[Data from a pointing dataset]
Begin

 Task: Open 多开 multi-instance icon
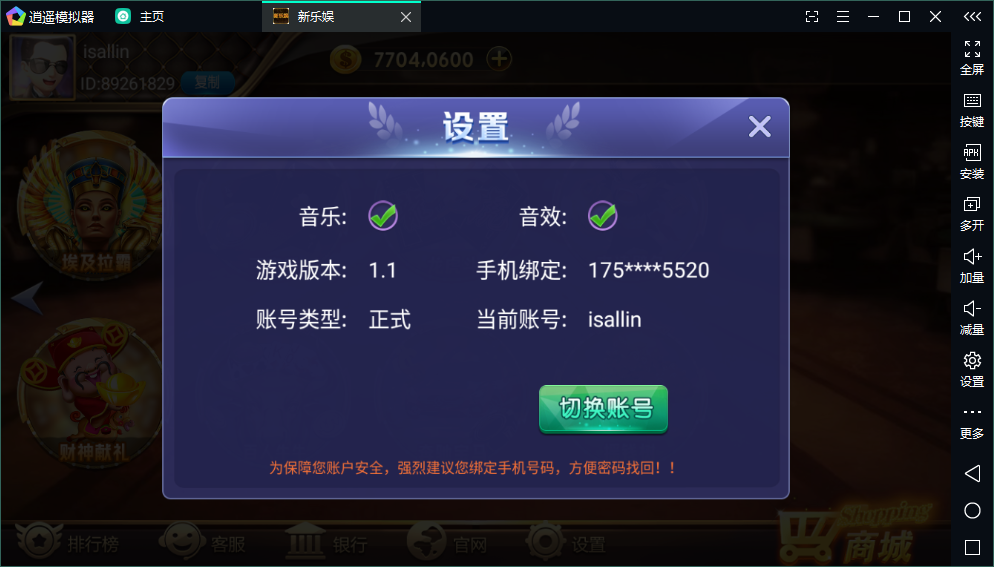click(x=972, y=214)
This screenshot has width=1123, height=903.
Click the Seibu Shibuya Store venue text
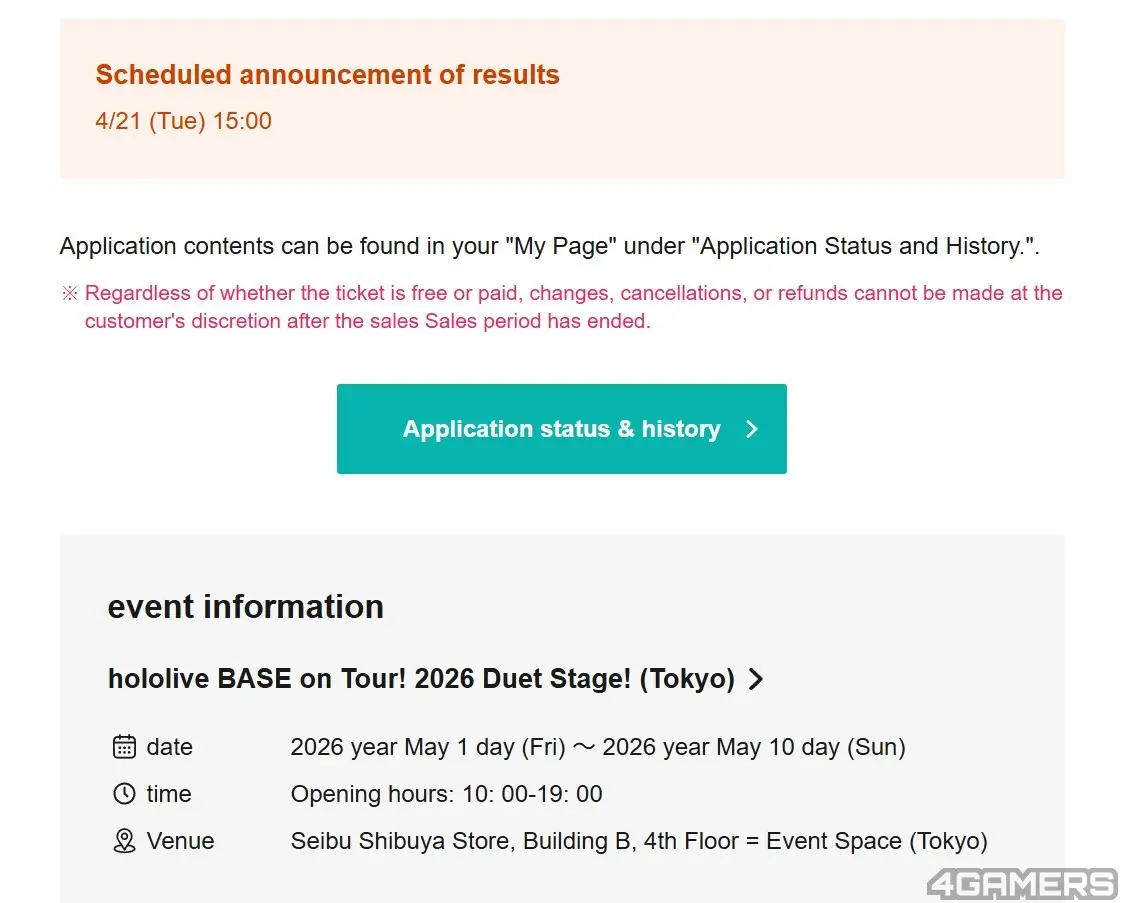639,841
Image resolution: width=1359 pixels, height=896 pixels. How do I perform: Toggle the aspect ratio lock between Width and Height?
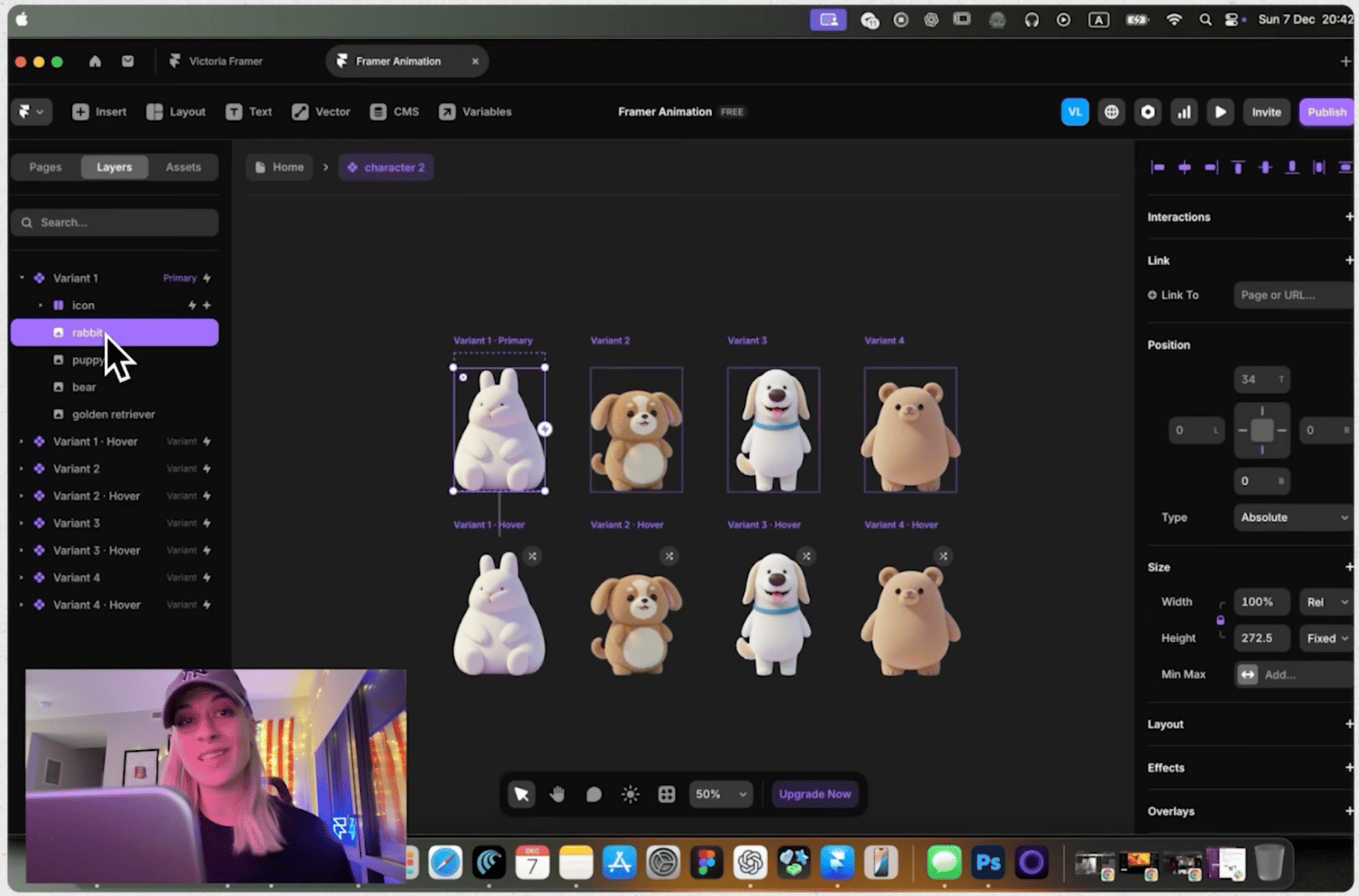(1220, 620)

End

* [TASK OBJECTIVE]: Reproduce every line of the data above verbatim, omitting the pictures.

* [TASK RESULT]:
 Task: Open 多开 multi-instance icon
click(x=972, y=214)
This screenshot has width=1123, height=903.
Click the Seibu Shibuya Store venue text
639,841
Image resolution: width=1359 pixels, height=896 pixels. How do I perform: Toggle the aspect ratio lock between Width and Height?
(1220, 620)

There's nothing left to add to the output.